### Activity
The records follow. Copy them exactly, but omit the pictures.

### Entries supplied
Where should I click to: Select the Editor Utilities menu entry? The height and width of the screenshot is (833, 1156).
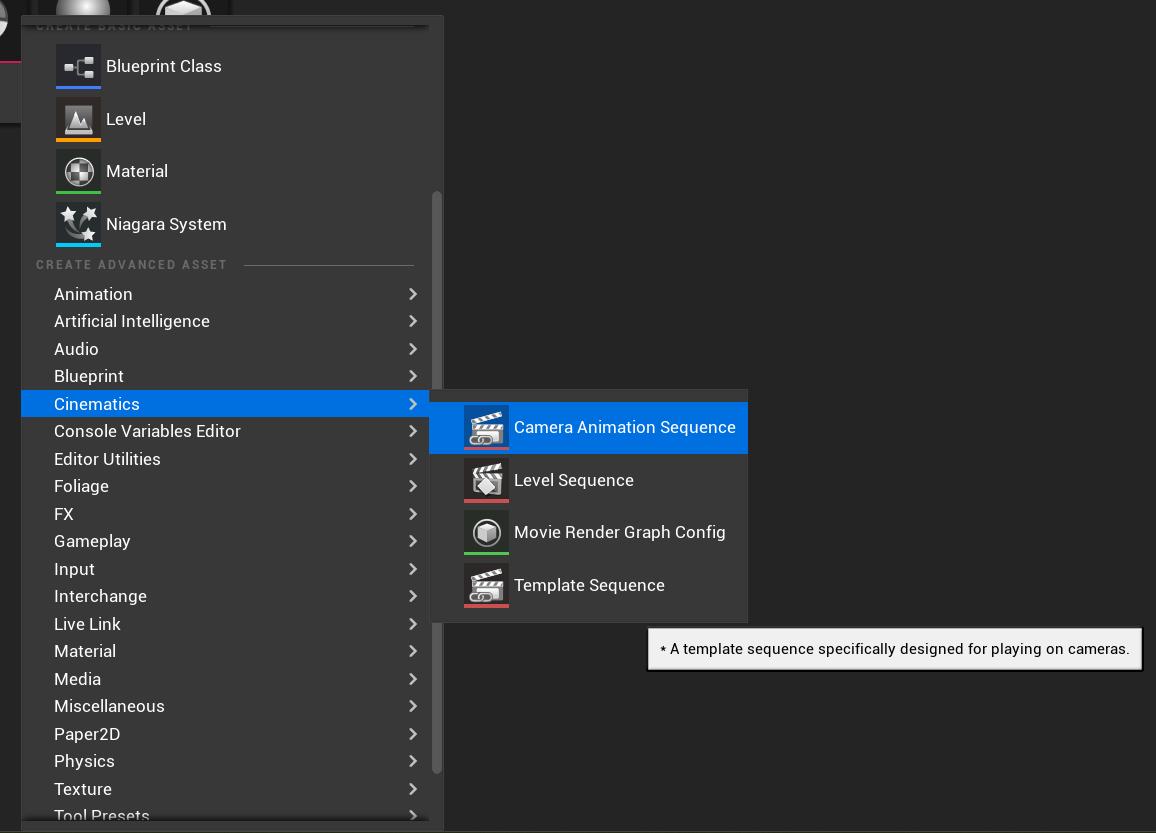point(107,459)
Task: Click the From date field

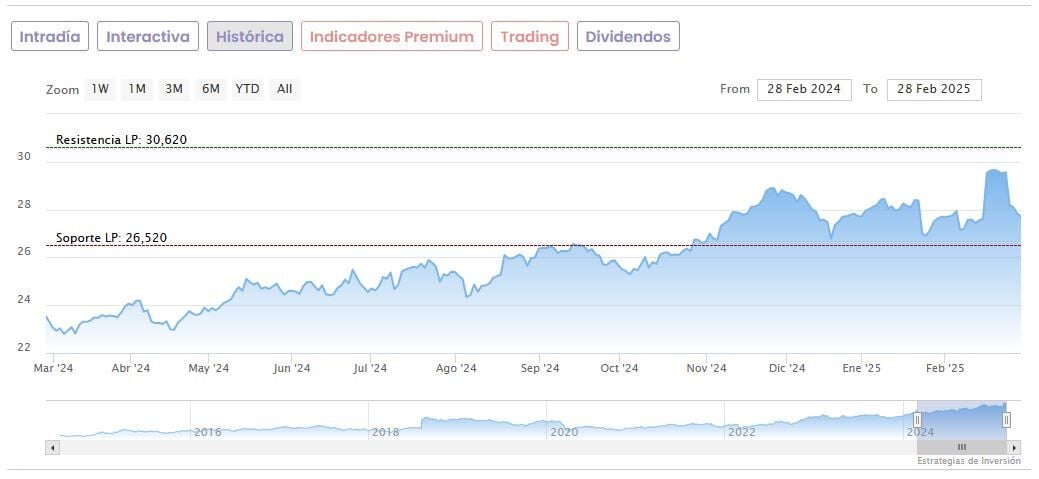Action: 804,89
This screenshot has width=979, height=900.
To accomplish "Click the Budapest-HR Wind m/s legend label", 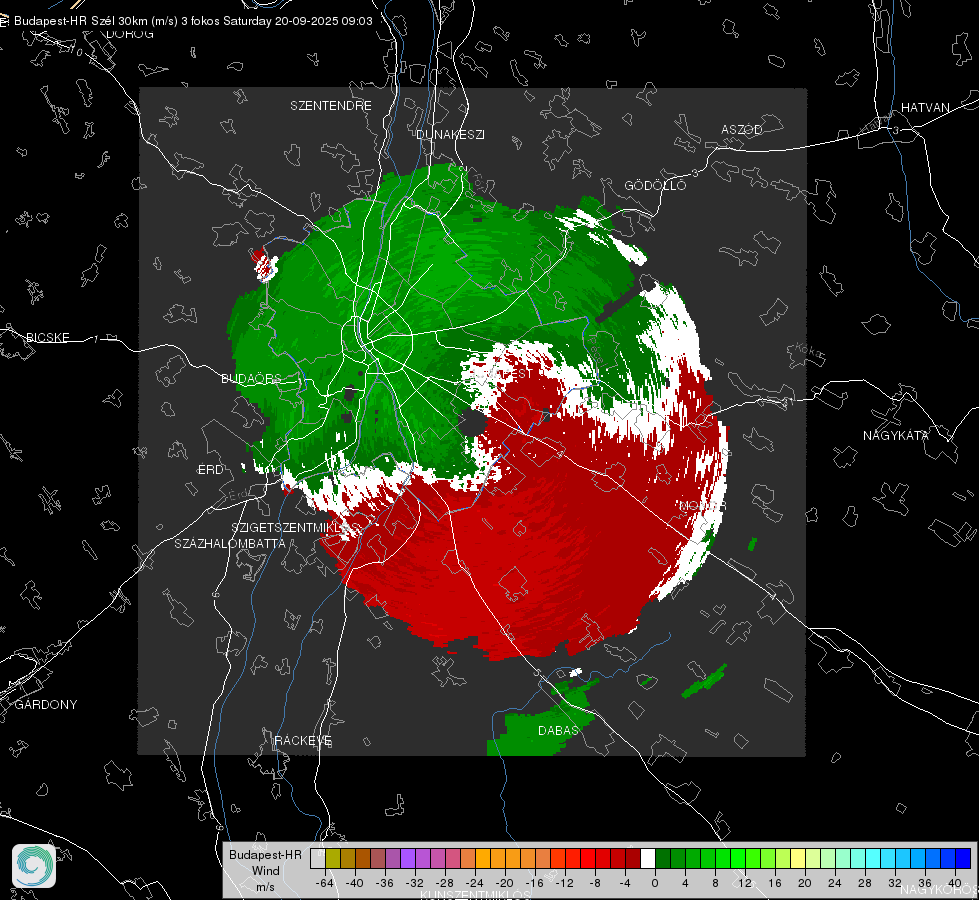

### Response to this task
Where should I click to: Select the Editor Utilities menu entry? The height and width of the screenshot is (833, 1156).
point(107,459)
Task: Click the From date field

Action: 804,89
This screenshot has width=979, height=900.
To accomplish "Click the Budapest-HR Wind m/s legend label", 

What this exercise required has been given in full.